_Text shown_
★ ★ ★ ★ ★

The first decade of social media has given rise to an online infrastructure that is profoundly shaping the way in which societies are organized and publics are shaped. This global infrastructure is far from finished or complete; on the contrary, we are in the middle of a contest to define the contours of what we call the “platform society”: a global conglomerate of all kinds of platforms, which interdependencies are structured by a common set of mechanisms. In this “platform society”—the title of our forthcoming book—public and private communication is reshaped by social media’s commercial mechanisms, transforming the political economy of the media landscape. The impact of globally operating platforms on local and state economies and cultures is immense, as they force all societal actors—including the mass media, civil society organizations, and state institutions—to reconsider and recalibrate their position in public space.
Given the complex character of the emerging platform society, it is essential to combine different theoretical perspectives and methodological approaches to trace the multifaceted forces that shape this new global system. This introduction to the Special Issue of Social Media + Society discusses the different perspectives needed to gain insight into how social platforms intervene in public space. Building on the different contributions, we show the need for a variety of approaches. We have divided this issue into three sections, respectively, illuminating historical–cultural, socio-technical and techno-commercial perspectives on connective platforms. The introduction concludes with a reflection on the need to combine different theoretical perspectives on social media and publicness in one analytical model.
Historical–Cultural Perspectives
Two articles in this issue develop a historical–cultural approach to social media. Megan Ankerson focuses on a specific historical phase (the “prehistory” of social media), whereas Sara Marino traces how Italian migrants transform social media into transnational social spaces. Historical and culturally specific approaches may shed light on the intricacies of platform development in the context of particular sets of ideas and practices.

★ ★ ★ ★ ★

_Information provided_
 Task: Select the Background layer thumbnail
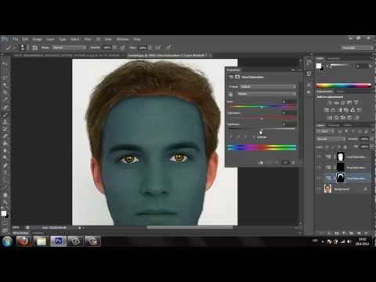(327, 189)
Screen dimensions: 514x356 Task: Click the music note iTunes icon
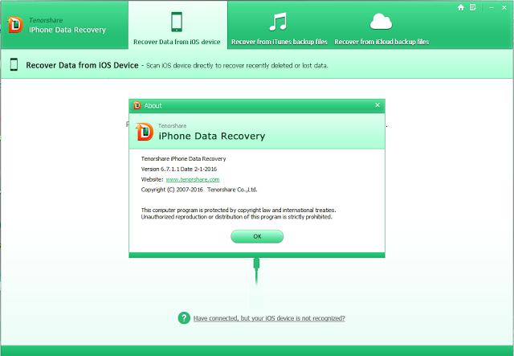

★ ★ ★ ★ ★

_Written task A_
Quote the platform society introduction word for word, starting with "Historical–Cultural Perspectives" and going on through "ideas and practices.".
_Written task B_
Translate this sentence from the platform society introduction into French: "Two articles in this issue develop a historical–cultural approach to social media."
_Written task C_
According to the platform society introduction, into how many sections is the Special Issue divided?

_Answer A_
Historical–Cultural Perspectives
Two articles in this issue develop a historical–cultural approach to social media. Megan Ankerson focuses on a specific historical phase (the “prehistory” of social media), whereas Sara Marino traces how Italian migrants transform social media into transnational social spaces. Historical and culturally specific approaches may shed light on the intricacies of platform development in the context of particular sets of ideas and practices.

_Answer B_
Deux articles de ce numéro développent une approche historico-culturelle des médias sociaux.

_Answer C_
Three sections, illuminating historical–cultural, socio-technical and techno-commercial perspectives on connective platforms.